Green, and each of them, as the Reporting Person's true and lawful attorney-in-fact to:
      
      (1) prepare, execute in the undersigned's name and on the undersigned's behalf, 
and submit to the U.S. Securities and Exchange Commission (the "SEC") a Form ID, 
including amendments thereto, and any other documents necessary or appropriate to 
obtain codes and passwords enabling the undersigned to make electronic filings with the 
SEC of reports required by Section 16(a) of the Securities Exchange Act of 1934 or any 
rule or regulation of the SEC; 
      
      (2) execute for and on behalf of the Reporting Person, in the Reporting Person's 
capacity as an officer and/or director of Ellington Financial LLC (the 
"Company"), Forms 3, 4 and 5 in accordance with Section 16(a) of the Securities 
Exchange Act of 1934 and the rules thereunder; 
      
      (3) do and perform any and all acts for and on behalf of the Reporting Person 
which may be necessary or desirable to complete and execute any such Form 3, 4 or 5, 
complete and execute any amendment or amendments thereto, and timely file such form 
with the SEC and
 any stock exchange or similar authority; and 
      
      (4) take any other action of any type whatsoever in connection with the foregoing 
which, in the opinion of such attorney-in-fact, may be of benefit to, in the best interest of, 
or legally required by, the Reporting Person, it being understood that the documents 
executed by such attorney-in-fact on behalf of the Reporting Person pursuant to this 
Power of Attorney shall be in such form and shall contain such terms and conditions as 
such attorney-in-fact may approve in such attorney-in-fact's discretion.
      
      The Reporting Person grants to such attorney-in-fact full power and authority to 
do and perform any and every act and thing whatsoever requisite, necessary, or proper to 
be done in the exercise of any of the rights and powers herein granted, as fully to all 
intents and purposes as the Reporting Person might or could do if personally present, 
with full power of substitution or revocation, hereby ratifying and confirming all that 
such attorney-in-fact shall lawfully do or cause to be done by virtue of this Power of 
Attorney and the rights and powers herein granted.

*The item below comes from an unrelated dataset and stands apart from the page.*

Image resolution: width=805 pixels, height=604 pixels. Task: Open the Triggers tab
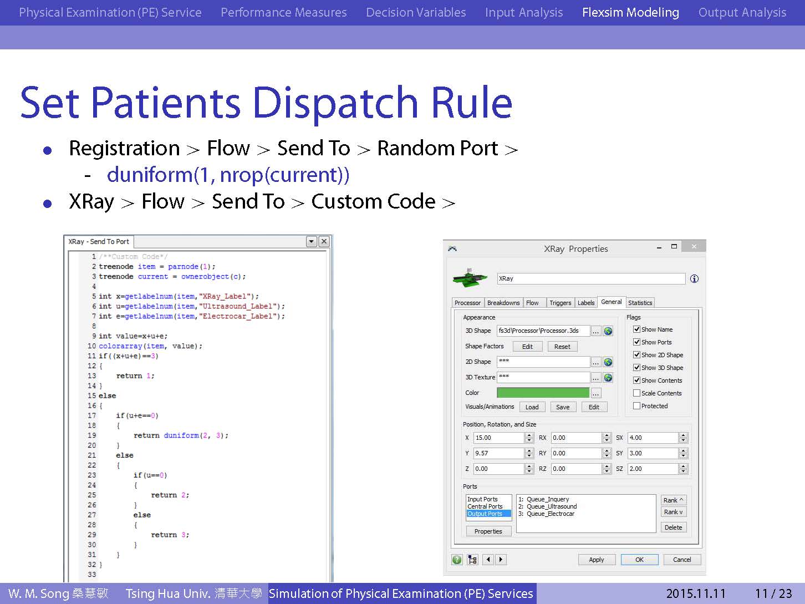(x=560, y=303)
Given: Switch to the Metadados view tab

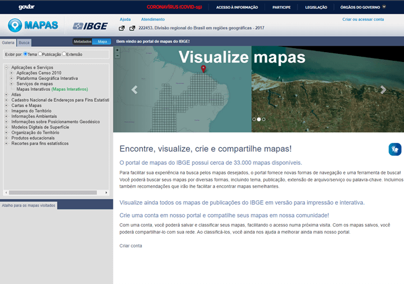Looking at the screenshot, I should click(x=82, y=42).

The Reporting Person acknowledges 
that the foregoing attorney-in-fact, in serving in such capacity at the request of the 
Reporting Person, is not assuming, nor is the Company assuming, any of the Reporting 
Person's responsibilities to comply with Section 16 of the Securities Exchange Act of 
1934. 
      
      This Power of Attorney shall remain in effect until the Reporting Person is no 
longer required to file Forms 3, 4 and 5 with respect to the Reporting Person's holdings 
of, and transactions in securities issued by, the Company, unless earlier revoked by the 
Reporting Person in a signed writing delivered to the attorney-in-fact. 

[Signature Page Follows]
      
      

      

IN WITNESS WHEREOF, the Reporting Person has caused this Power of 
Attorney to be executed on December 13, 2013.